_TASK STATEMENT_
Using the records below, give again exactly the lines from the line that contains "Click the Untitled Workflow title" through the line that contains "Remove the Name", both ends included, and only those.

_RECORDED DATA_
-.-.-
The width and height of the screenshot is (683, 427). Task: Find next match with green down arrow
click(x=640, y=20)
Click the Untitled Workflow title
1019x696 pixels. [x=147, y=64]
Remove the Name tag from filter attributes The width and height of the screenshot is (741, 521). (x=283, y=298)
-.-.-
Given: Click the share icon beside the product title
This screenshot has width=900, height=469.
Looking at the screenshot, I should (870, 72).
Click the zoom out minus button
-.-.-
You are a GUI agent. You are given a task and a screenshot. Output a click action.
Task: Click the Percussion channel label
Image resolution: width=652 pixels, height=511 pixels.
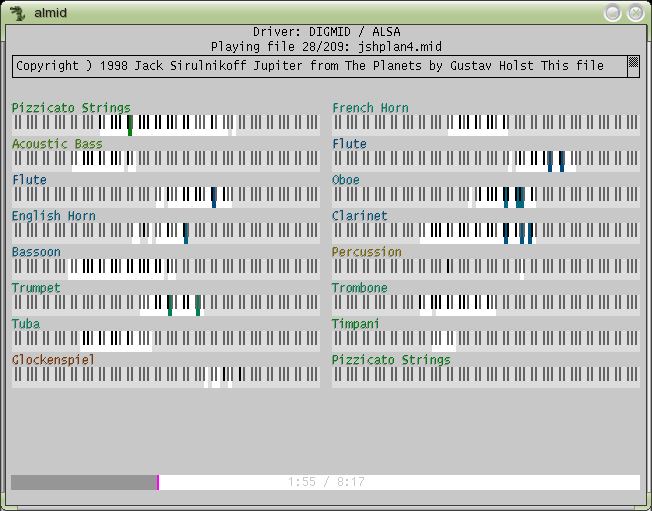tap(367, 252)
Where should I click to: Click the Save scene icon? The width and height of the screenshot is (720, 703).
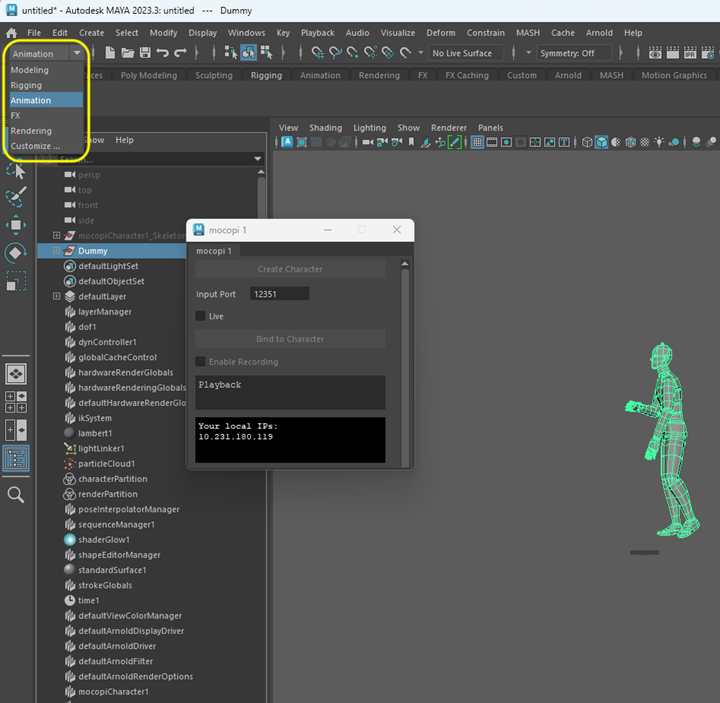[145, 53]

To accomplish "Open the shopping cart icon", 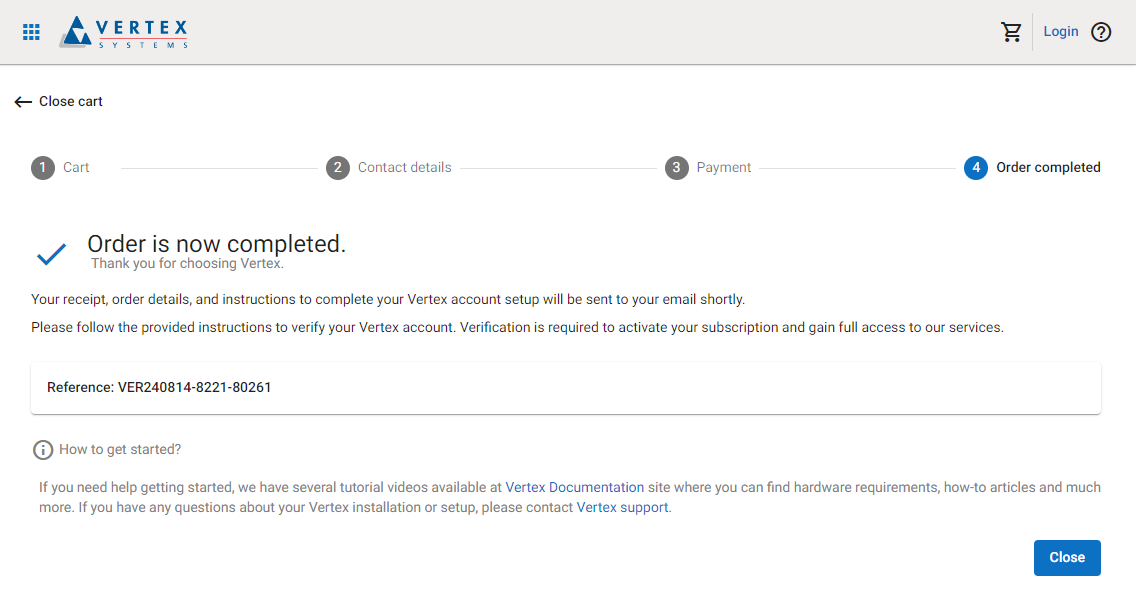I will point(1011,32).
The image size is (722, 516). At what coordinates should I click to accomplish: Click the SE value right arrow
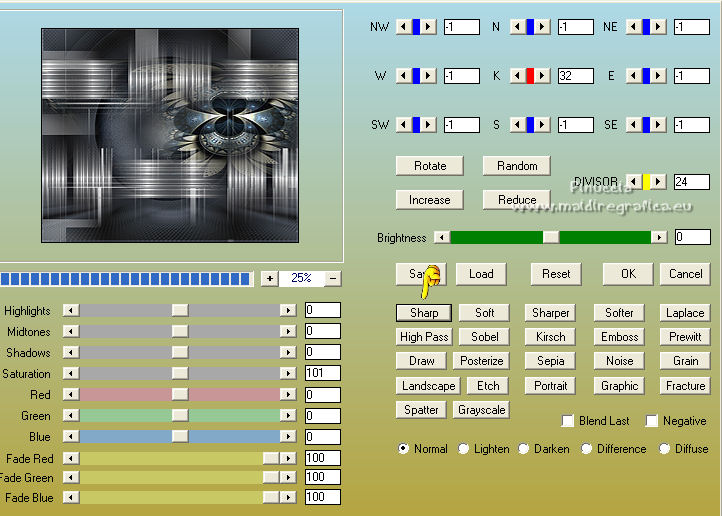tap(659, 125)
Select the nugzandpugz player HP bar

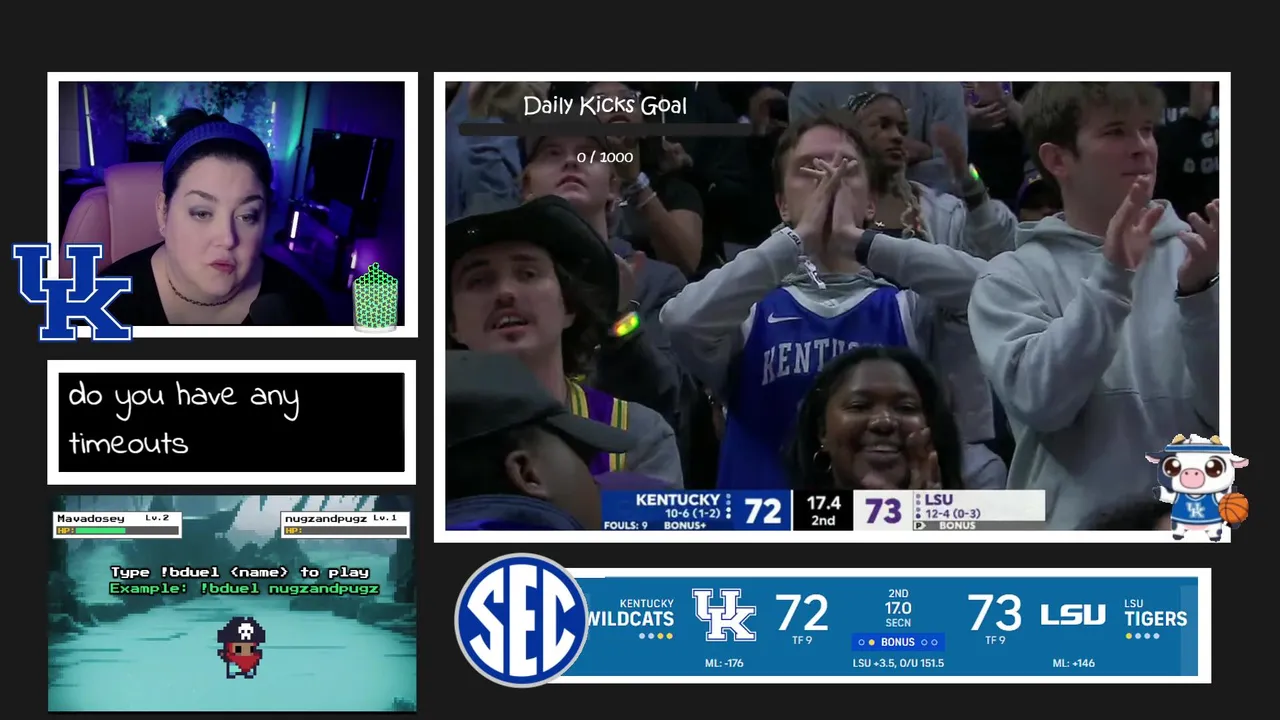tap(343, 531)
-.-.-
_WRITTEN REPLY_
Click the Untitled Workflow title
1019x696 pixels. [x=147, y=64]
Remove the Name tag from filter attributes The width and height of the screenshot is (741, 521). (x=283, y=298)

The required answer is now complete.